Every year, Apple releases new hardware and software in tandem. How long does it take Android manufacturers and Windows manufacturers to take advantage of the latest OS features?
How are those Android updates working out compared to iPhones?
Way way too long, but to be fair a huge part of the issue are carriers and their insistence to pack the phones full of bloatware that needs to be tested against each update.
> and Windows manufacturers to take advantage of the latest OS features?
Windows device manufacturers tend to do what Microsoft demands of them.
> How are those Android updates working out compared to iPhones?
Samsung is fairly decent, although I'd be happier if they'd ... consolidate their lineup a bit and instead offer longer availability for spare parts.
And guess why? Because ~3-ish years used to be what the SoC vendors provided as BSP support timeframe, and there was no mandate that they open up their specifications. Most don't even care about following the legal minimum aka provide the kernel and bootloader source code, especially not all these fly-by-night gongkai "brands".
No, it's what happens when there is no competition in the SoC vendor area. Apple and Samsung don't sell to external customers, NVIDIA doesn't do much with Tegra outside of the Switch and automotive, Broadcom doesn't do much in mobile SoCs (and from what the Raspberry Pi community learned hard, their chips are utter dogshit which is how RPi got started after all - they used surplus crap that Broadcom wasn't able to sell), which leaves Qualcomm as a sole supplier for the "high end" and Mediatek/Rockchip for bottom-of-the-barrel crap. There used to be Annapurna Labs as well, QNAP used their SoCs for a while, but I think they stopped selling to externals as well as they were bought up by Amazon and now only do Graviton which are Amazon exclusives.
> And yet Apple uses Qualcomm chips and manages to update 10 year old phones.
For modems, yes, but only because there's even less competition in that area (which is why they bought Intel's mobile modem business, but failed to produce a viable design in all the years since).
They've been running their own SoC designs since the iPhone 4 era in 2010.
Apple has an interest in keeping their devices alive, since they can make money of the store and services. Android manufactures want you to throw the phone away and buy a new one.
Since manufacturers didn't demand long support, Qualcomm didn't provide updates for their SoCs. This meant Fairphone couldn't support their phones even if they wanted to, which is why they used am automotive chip in their new phone — which is nearly the same as a phone chip except the 13 years of updates.
The problem with an unregulated free market is that eventually one or two companies get so dominant that it is virtually impossible to challenge them as a competition, especially in fields that require immense amounts of money to break into. One might even argue that the end game of capitalism is to acquire a monopoly, which one can then use to extract rents as one feels free to do, or just keep milking locked-in customers (like IBM and Oracle are).

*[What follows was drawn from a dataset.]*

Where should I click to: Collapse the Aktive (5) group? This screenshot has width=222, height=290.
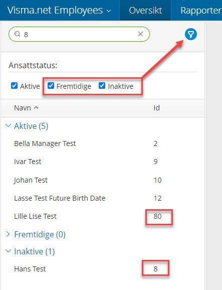click(8, 126)
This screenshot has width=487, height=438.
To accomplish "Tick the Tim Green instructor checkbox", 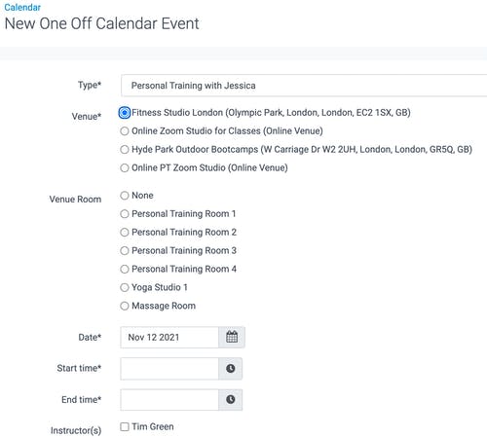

It took Apple, flush with cash from iPhones and iPods, a decade worth of work to create a SoC able to throw punches at eye level with Intel and AMD, which themselves grew to the unholy duopoly over decades. Chipmakers have it even worse: TSMC has all the cards, Samsung and Intel have completely fallen behind with no chance in sight that they'll match TSMC any time soon. All the other competition has gone bankrupt or stopped at lesser nodes because they couldn't keep up the pace.
There's no disrupting that, not even if you are an actual nation state.
Agreed. Google has gone down the drains just as well on all fronts... the thing is, once again, there is no viable competition left since Microsoft gave up. The various Linux phone projects are extremely niche stuff, Blackberry and Symbian are long gone, and Google seems to be happy coasting along on mediocrity and billions of dollars in Play Store revenue.
That wouldn't change at all. The newly separated software company would get appropriate hardware specs and prototypes during the same timeline they do today (as a vertically integrated branch of Apple).
So instead of working together , the software team would work in isolation and then when they are finished they deliver to the hardware company and keep going back and forth? Yeah that’s going to work out real well. Let’s just look how well it work for Android.
I am saying that Apple has a software and hardware division that work in concert.
Chris Lattner, the inventor of the Swift programming language and the open source LLVM was once interviewed on the Accidental Tech Podcast and he was asked whether bytecode could be used to allow Apple to switch architectures without forcing them to require developers to recompile and still have native compilation. He made up some half truth about whether that would be possible.
Years later when the S chips in the Apple Watch became 64 bit, he admitted that at the time of the interview, he knew that the 64 bit S chip was on the roadmap internally and he designed the LLVM with that in mind.
That’s what happens when you have software and hardware teams working together. The same is true with Nvidia and the their software developers who design Cuda and Intel and the compiler makers.
There were also reports that the software team responsible for the JS engine in WebKit worked with the processor team and the processor team did some design work around Apple’s ARM variants to make JS pre compilation faster.
This is also the whole idea of VLIW architectures where the processor manufacture depends on a team of compiler makers to ring out efficiencies and they work closely together.
Heck even back in the Apple // days, Woz a developer, designed hardware and software together.
How are those Android updates working out compared to iPhones?